[Task inputs]:
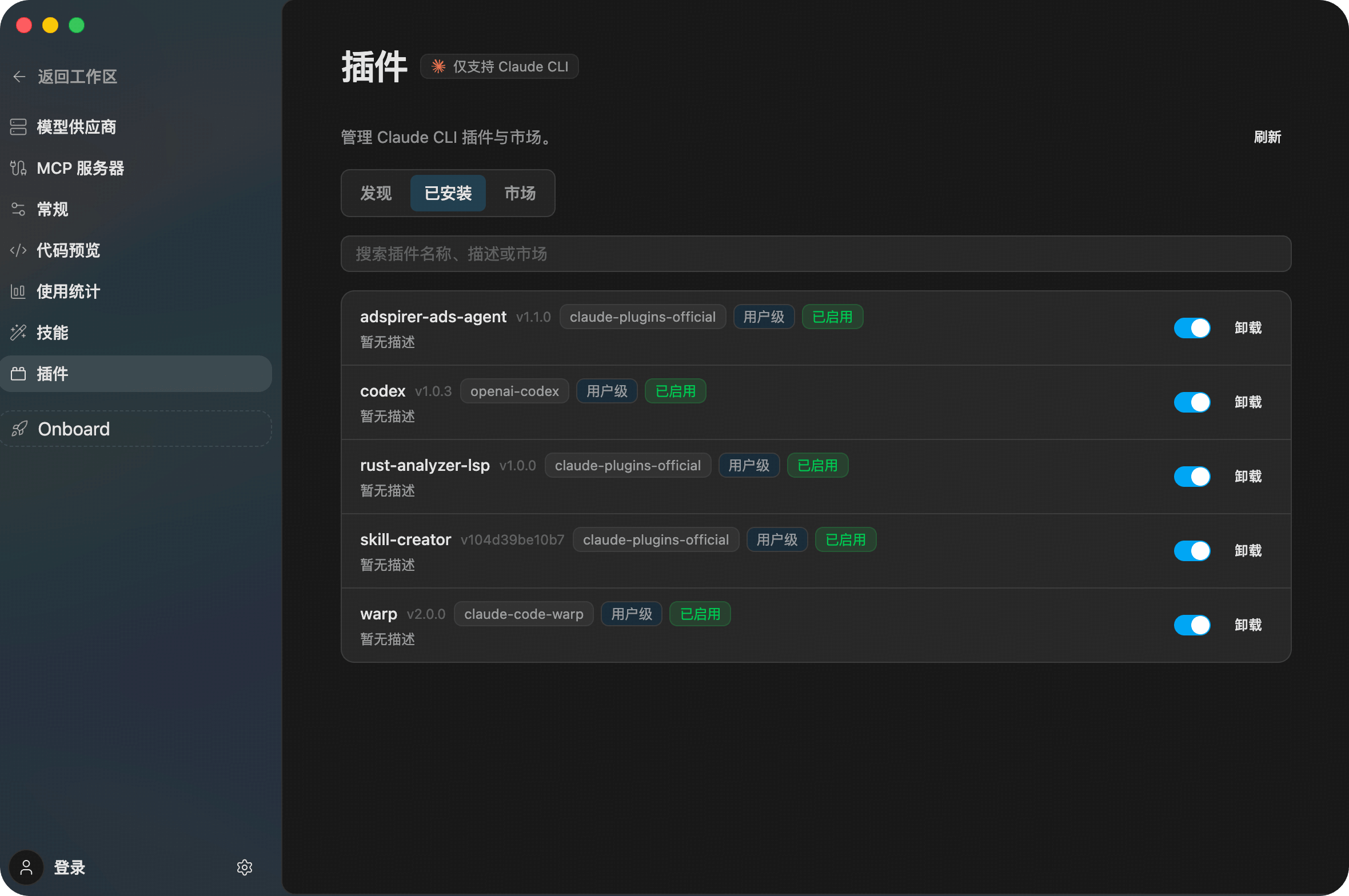Click the settings gear icon
The width and height of the screenshot is (1349, 896).
click(245, 867)
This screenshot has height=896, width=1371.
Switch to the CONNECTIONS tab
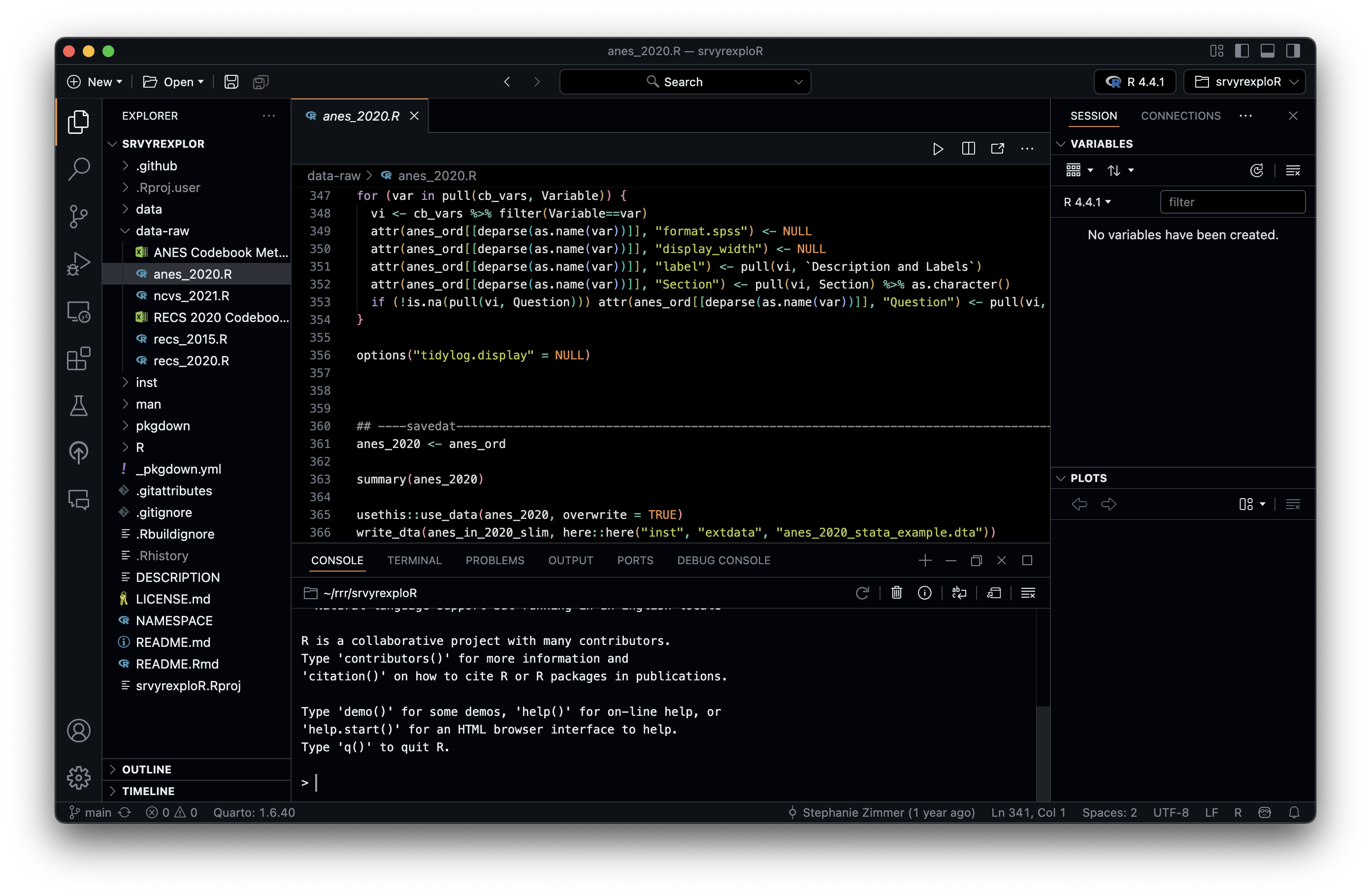click(x=1180, y=116)
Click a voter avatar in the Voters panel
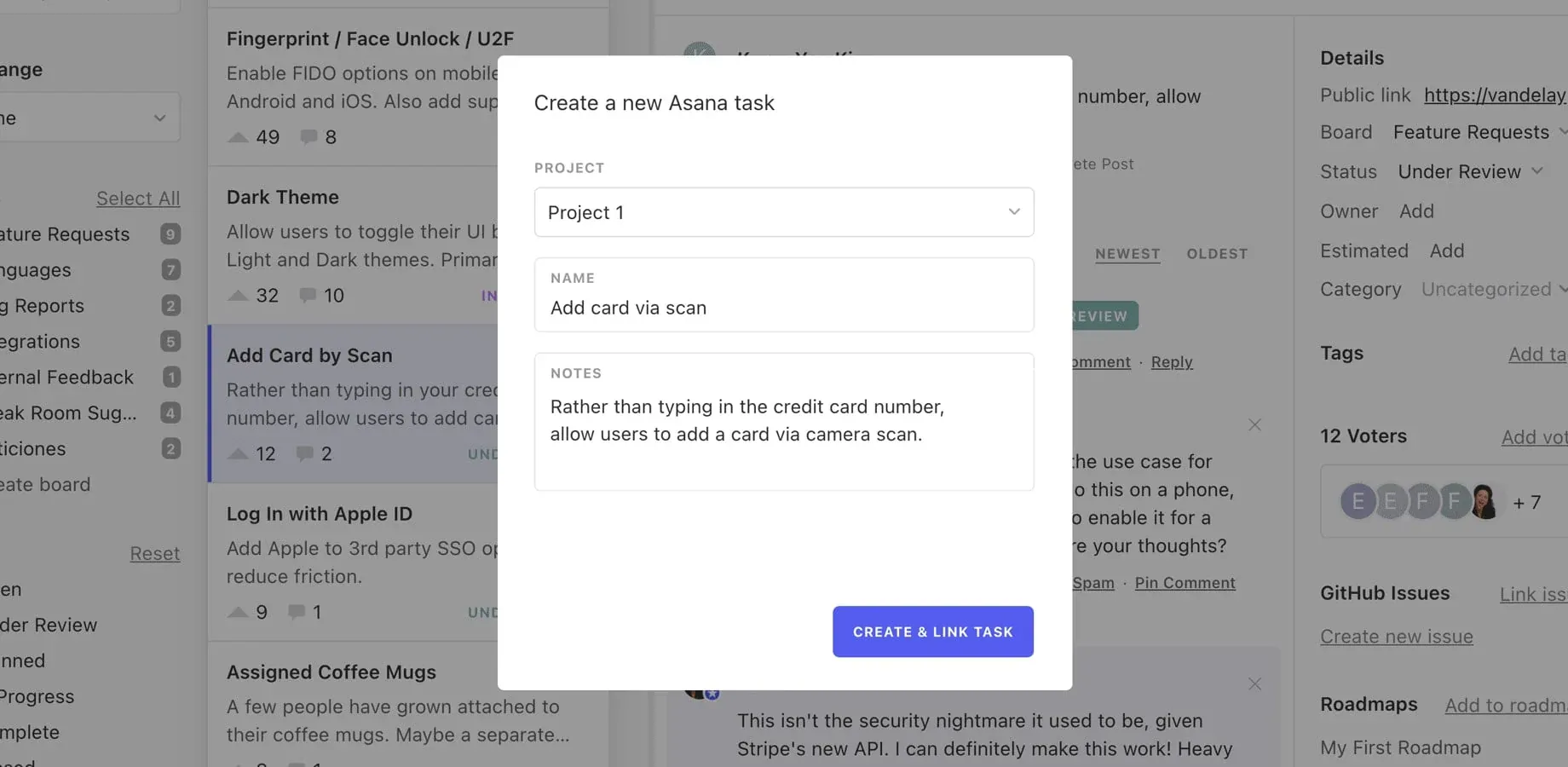 1358,502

[Your objective]: Pick up at the line containing "Switch to the CONNECTIONS tab" and copy each line exactly until the data ends, including that last line; copy no pictures.

[Response]:
Switch to the CONNECTIONS tab
click(x=1180, y=116)
Click a voter avatar in the Voters panel
 1358,502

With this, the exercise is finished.